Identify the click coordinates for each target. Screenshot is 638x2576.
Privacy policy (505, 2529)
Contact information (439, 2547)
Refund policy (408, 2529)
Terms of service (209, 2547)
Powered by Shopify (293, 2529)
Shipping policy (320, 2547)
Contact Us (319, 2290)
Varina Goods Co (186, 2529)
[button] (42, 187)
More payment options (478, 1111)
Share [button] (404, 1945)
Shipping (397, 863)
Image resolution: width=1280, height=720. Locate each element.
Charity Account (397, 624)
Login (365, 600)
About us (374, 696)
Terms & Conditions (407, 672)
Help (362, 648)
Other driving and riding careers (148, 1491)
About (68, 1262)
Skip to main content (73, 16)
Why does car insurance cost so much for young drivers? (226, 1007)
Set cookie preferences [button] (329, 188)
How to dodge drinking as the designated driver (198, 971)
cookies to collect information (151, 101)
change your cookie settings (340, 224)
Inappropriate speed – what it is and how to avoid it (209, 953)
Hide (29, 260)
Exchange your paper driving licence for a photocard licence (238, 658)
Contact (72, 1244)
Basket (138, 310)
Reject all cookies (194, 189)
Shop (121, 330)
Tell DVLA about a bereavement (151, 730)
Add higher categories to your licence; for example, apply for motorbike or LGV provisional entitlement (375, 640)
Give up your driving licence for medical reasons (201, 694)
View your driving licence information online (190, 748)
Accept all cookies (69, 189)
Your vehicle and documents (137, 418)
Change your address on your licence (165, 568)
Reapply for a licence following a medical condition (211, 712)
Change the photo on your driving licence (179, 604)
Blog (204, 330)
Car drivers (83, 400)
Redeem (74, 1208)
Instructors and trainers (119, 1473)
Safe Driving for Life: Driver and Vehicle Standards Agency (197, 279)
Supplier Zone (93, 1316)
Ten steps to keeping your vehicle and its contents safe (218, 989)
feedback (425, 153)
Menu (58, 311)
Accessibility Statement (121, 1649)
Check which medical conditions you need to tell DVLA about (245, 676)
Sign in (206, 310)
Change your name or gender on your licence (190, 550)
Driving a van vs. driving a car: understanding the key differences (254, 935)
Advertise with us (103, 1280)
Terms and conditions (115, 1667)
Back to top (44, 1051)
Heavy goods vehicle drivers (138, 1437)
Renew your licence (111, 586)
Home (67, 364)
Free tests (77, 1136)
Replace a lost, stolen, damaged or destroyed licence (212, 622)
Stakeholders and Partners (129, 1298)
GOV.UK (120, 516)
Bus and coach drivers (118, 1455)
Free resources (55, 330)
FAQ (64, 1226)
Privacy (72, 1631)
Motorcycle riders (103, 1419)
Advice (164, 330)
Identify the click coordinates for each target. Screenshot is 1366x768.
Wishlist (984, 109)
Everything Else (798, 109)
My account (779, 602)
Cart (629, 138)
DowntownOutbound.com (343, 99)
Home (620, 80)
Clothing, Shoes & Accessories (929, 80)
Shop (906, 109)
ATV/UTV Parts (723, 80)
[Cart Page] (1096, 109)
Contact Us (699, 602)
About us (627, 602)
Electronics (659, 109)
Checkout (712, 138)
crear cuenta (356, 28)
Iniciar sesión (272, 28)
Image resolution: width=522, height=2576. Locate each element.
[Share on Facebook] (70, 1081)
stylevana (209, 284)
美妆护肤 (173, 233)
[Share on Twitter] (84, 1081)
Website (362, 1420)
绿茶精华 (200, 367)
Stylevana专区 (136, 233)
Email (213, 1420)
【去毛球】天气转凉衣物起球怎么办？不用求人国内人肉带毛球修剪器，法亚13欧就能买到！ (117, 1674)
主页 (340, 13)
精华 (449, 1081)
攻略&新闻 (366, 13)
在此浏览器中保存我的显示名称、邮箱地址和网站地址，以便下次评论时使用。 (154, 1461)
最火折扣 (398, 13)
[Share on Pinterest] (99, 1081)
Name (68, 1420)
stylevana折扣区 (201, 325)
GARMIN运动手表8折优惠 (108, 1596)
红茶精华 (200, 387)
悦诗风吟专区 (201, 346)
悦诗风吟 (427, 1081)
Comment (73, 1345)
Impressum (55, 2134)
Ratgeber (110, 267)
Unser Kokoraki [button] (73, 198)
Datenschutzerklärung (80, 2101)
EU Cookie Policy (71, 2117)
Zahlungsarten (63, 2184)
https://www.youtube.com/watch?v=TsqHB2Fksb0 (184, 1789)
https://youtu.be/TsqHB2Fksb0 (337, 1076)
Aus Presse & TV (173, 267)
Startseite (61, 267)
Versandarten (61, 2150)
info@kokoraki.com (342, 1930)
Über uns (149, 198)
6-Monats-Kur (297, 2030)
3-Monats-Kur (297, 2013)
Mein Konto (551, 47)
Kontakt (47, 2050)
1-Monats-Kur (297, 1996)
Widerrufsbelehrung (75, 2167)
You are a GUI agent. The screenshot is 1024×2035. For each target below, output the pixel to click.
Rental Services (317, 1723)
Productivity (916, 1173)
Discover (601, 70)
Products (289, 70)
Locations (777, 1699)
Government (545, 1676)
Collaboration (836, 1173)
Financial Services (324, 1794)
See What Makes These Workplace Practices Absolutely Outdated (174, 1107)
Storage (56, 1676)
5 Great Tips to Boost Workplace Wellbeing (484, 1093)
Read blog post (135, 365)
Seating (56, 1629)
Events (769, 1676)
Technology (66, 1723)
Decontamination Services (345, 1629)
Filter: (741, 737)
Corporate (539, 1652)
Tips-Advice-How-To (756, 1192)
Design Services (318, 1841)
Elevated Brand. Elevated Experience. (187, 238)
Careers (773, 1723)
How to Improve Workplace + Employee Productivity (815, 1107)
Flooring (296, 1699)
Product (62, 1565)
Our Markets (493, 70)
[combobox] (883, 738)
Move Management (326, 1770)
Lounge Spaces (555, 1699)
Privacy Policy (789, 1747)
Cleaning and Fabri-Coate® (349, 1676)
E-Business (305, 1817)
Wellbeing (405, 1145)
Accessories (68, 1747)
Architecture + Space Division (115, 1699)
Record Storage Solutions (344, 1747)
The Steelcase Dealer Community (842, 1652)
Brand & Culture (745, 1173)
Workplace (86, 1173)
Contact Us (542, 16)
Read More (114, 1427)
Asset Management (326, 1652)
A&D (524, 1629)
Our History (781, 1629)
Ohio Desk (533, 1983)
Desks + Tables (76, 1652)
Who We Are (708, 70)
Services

━━━━━━

Give the listing above again in full, with no word altered.

Identify the click coordinates for each target. Screenshot is 638x2576.
Privacy policy (505, 2529)
Contact information (439, 2547)
Refund policy (408, 2529)
Terms of service (209, 2547)
Powered by Shopify (293, 2529)
Shipping policy (320, 2547)
Contact Us (319, 2290)
Varina Goods Co (186, 2529)
[button] (42, 187)
More payment options (478, 1111)
Share [button] (404, 1945)
Shipping (397, 863)
Image resolution: width=1280, height=720. Locate each element.
Charity Account (397, 624)
Login (365, 600)
About us (374, 696)
Terms & Conditions (407, 672)
Help (362, 648)
Other driving and riding careers (148, 1491)
About (68, 1262)
Skip to main content (73, 16)
Why does car insurance cost so much for young drivers? (226, 1007)
Set cookie preferences [button] (329, 188)
How to dodge drinking as the designated driver (198, 971)
cookies to collect information (151, 101)
change your cookie settings (340, 224)
Inappropriate speed – what it is and how to avoid it (209, 953)
Hide (29, 260)
Exchange your paper driving licence for a photocard licence (238, 658)
Contact (72, 1244)
Basket (138, 310)
Reject all cookies (194, 189)
Shop (121, 330)
Tell DVLA about a bereavement (151, 730)
Add higher categories to your licence; for example, apply for motorbike or LGV provisional entitlement (375, 640)
Give up your driving licence for medical reasons (201, 694)
View your driving licence information online (190, 748)
Accept all cookies (69, 189)
Your vehicle and documents (137, 418)
Change your address on your licence (165, 568)
Reapply for a licence following a medical condition (211, 712)
Change the photo on your driving licence (179, 604)
Blog (204, 330)
Car drivers (83, 400)
Redeem (74, 1208)
Instructors and trainers (119, 1473)
Safe Driving for Life: Driver and Vehicle Standards Agency (197, 279)
Supplier Zone (93, 1316)
Ten steps to keeping your vehicle and its contents safe (218, 989)
feedback (425, 153)
Menu (58, 311)
Accessibility Statement (121, 1649)
Check which medical conditions you need to tell DVLA about (245, 676)
Sign in (206, 310)
Change your name or gender on your licence (190, 550)
Driving a van vs. driving a car: understanding the key differences (254, 935)
Advertise with us (103, 1280)
Terms and conditions (115, 1667)
Back to top (44, 1051)
Heavy goods vehicle drivers (138, 1437)
Renew your licence (111, 586)
Home (67, 364)
Free tests (77, 1136)
Replace a lost, stolen, damaged or destroyed licence (212, 622)
Stakeholders and Partners (129, 1298)
GOV.UK (120, 516)
Bus and coach drivers (118, 1455)
Free resources (55, 330)
FAQ (64, 1226)
Privacy (72, 1631)
Motorcycle riders (103, 1419)
Advice (164, 330)
Identify the click coordinates for each target. Screenshot is 1366x768.
Wishlist (984, 109)
Everything Else (798, 109)
My account (779, 602)
Cart (629, 138)
DowntownOutbound.com (343, 99)
Home (620, 80)
Clothing, Shoes & Accessories (929, 80)
Shop (906, 109)
ATV/UTV Parts (723, 80)
[Cart Page] (1096, 109)
Contact Us (699, 602)
About us (627, 602)
Electronics (659, 109)
Checkout (712, 138)
crear cuenta (356, 28)
Iniciar sesión (272, 28)
Image resolution: width=522, height=2576. Locate each element.
[Share on Facebook] (70, 1081)
stylevana (209, 284)
美妆护肤 (173, 233)
[Share on Twitter] (84, 1081)
Website (362, 1420)
绿茶精华 (200, 367)
Stylevana专区 (136, 233)
Email (213, 1420)
【去毛球】天气转凉衣物起球怎么办？不用求人国内人肉带毛球修剪器，法亚13欧就能买到！ (117, 1674)
主页 (340, 13)
精华 (449, 1081)
攻略&新闻 (366, 13)
在此浏览器中保存我的显示名称、邮箱地址和网站地址，以便下次评论时使用。 (154, 1461)
最火折扣 (398, 13)
[Share on Pinterest] (99, 1081)
Name (68, 1420)
stylevana折扣区 (201, 325)
GARMIN运动手表8折优惠 (108, 1596)
红茶精华 (200, 387)
悦诗风吟专区 (201, 346)
悦诗风吟 (427, 1081)
Comment (73, 1345)
Impressum (55, 2134)
Ratgeber (110, 267)
Unser Kokoraki [button] (73, 198)
Datenschutzerklärung (80, 2101)
EU Cookie Policy (71, 2117)
Zahlungsarten (63, 2184)
https://www.youtube.com/watch?v=TsqHB2Fksb0 (184, 1789)
https://youtu.be/TsqHB2Fksb0 (337, 1076)
Aus Presse & TV (173, 267)
Startseite (61, 267)
Versandarten (61, 2150)
info@kokoraki.com (342, 1930)
Über uns (149, 198)
6-Monats-Kur (297, 2030)
3-Monats-Kur (297, 2013)
Mein Konto (551, 47)
Kontakt (47, 2050)
1-Monats-Kur (297, 1996)
Widerrufsbelehrung (75, 2167)
You are a GUI agent. The screenshot is 1024×2035. For each target below, output the pixel to click.
Rental Services (317, 1723)
Productivity (916, 1173)
Discover (601, 70)
Products (289, 70)
Locations (777, 1699)
Government (545, 1676)
Collaboration (836, 1173)
Financial Services (324, 1794)
See What Makes These Workplace Practices Absolutely Outdated (174, 1107)
Storage (56, 1676)
5 Great Tips to Boost Workplace Wellbeing (484, 1093)
Read blog post (135, 365)
Seating (56, 1629)
Events (769, 1676)
Technology (66, 1723)
Decontamination Services (345, 1629)
Filter: (741, 737)
Corporate (539, 1652)
Tips-Advice-How-To (756, 1192)
Design Services (318, 1841)
Elevated Brand. Elevated Experience. (187, 238)
Careers (773, 1723)
How to Improve Workplace + Employee Productivity (815, 1107)
Flooring (296, 1699)
Product (62, 1565)
Our Markets (493, 70)
[combobox] (883, 738)
Move Management (326, 1770)
Lounge Spaces (555, 1699)
Privacy Policy (789, 1747)
Cleaning and Fabri-Coate® (349, 1676)
E-Business (305, 1817)
Wellbeing (405, 1145)
Accessories (68, 1747)
Architecture + Space Division (115, 1699)
Record Storage Solutions (344, 1747)
The Steelcase Dealer Community (842, 1652)
Brand & Culture (745, 1173)
Workplace (86, 1173)
Contact Us (542, 16)
Read More (114, 1427)
Asset Management (326, 1652)
A&D (524, 1629)
Our History (781, 1629)
Ohio Desk (533, 1983)
Desks + Tables (76, 1652)
Who We Are (708, 70)
Services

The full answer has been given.